I know where she got that six months idea, I know exactly where she got it. It's in a the wikipedia article in a sidebar. IMHO, it's completely wrong and needs to be edited. I recently discussed the 'six months' erroneous wiki content and that it is misleading and needs to be updated to more current and honest content.

It doesn't take six months to clear up or we'd all be cured. Good grief. I can suggest you read and print out DINET's Dysautonomia survey results, use a hi-lighter to mark what pertains to you and share it with your doctor. It will give her an eye-opening as to the realities of what living with Dysautonomia is really like. 
 

[zerohours000]

Yeah.  I'm not sure why she said any of that to me.  I've pestered her about what comes at the end of this magical 6 months.  But she just keeps saying "we're looking for the best possible outcome."  Based on what?  She's seen me precisely twice.  I just don't know how she can claim to be an autonomic specialist and make these pie in the sky claims on the one hand, and then be nebulous on the other when pressed for answers (even if there are not concrete answers --- I'd rather her just say just that: there are no concrete answers at this moment or in 6 months).  

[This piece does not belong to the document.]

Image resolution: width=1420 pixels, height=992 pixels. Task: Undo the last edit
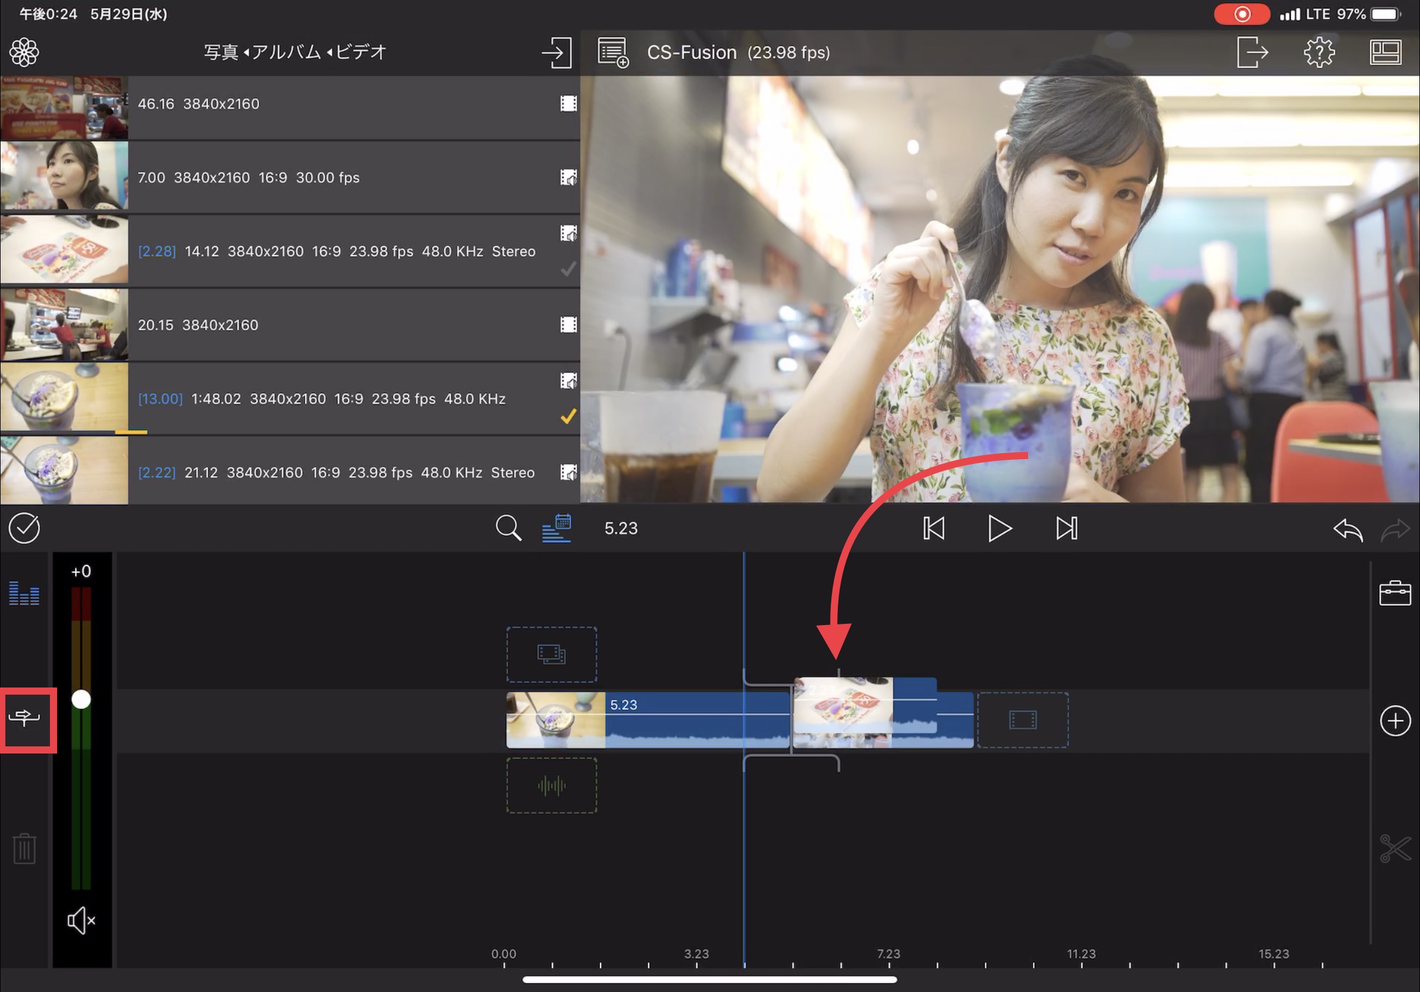(1347, 529)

Thanks for this.  I'm still so new to this.  I can almost taste what my old life was like and yet it's mostly just getting bitter in my mouth with the onset of this new life --- which I can't say is much life at all.  

Best,

Zer0

[Pistol]

@zerohours000 Hey - to answer your question in your earlier post - I don't know how to cut-and-paste the quotes, sorry - : yes, I am on disability. And NOOO! You do not want to go there, you do NOT want to stay home and be useless because you do NOT GET to do what you want, at all!!! You want to fight this to the end, with all teeth and claws bared. Listen to your body and take the docs with a grain of salt, unless you are very comfortable with your doc. There is a lot of misunderstanding about POTS in the medical community. You are right to question your doc, but PLEASE do not give in to the notion that you have to be disabled. Most people with dysautonomia can lead a very fruitful life. 

[zerohours000]

1 hour ago, Pistol said:

@zerohours000 Hey - to answer your question in your earlier post - I don't know how to cut-and-paste the quotes, sorry - : yes, I am on disability. And NOOO! You do not want to go there, you do NOT want to stay home and be useless because you do NOT GET to do what you want, at all!!! You want to fight this to the end, with all teeth and claws bared. Listen to your body and take the docs with a grain of salt, unless you are very comfortable with your doc. There is a lot of misunderstanding about POTS in the medical community. You are right to question your doc, but PLEASE do not give in to the notion that you have to be disabled. Most people with dysautonomia can lead a very fruitful life. 

I'll keep that in mind.  Because some say "don't push your body to do what it can't now" but point taken.  Honestly, I'm just mostly depressed.  I was winded just walking up and down a few flights of stairs just now.  

Zer0

[p8d]

I agree 100% with @Pistol.  I,too, am home bound and on disability, it sucks (that’s not even strong enough) missing every party, dinner invitation, travel opportunity etc.  I can’t go to stores to shop for anything, do laundry, cook, clean the house etc etc.  I can barely walk around the block on a good day without having to rest for a few days afterwards.  You need to listen to your body and learn your limits, what activity and exercise you can do that won’t set off symptoms and slowly, slowly, build up from where you are.  A stronger body can withstand the changes in weather, emotional and physical hits that can be very difficult for our screwed up bodies to deal with.  Read all you can, print off research articles to share with Drs open to receiving them and find a dysautonomia specialist.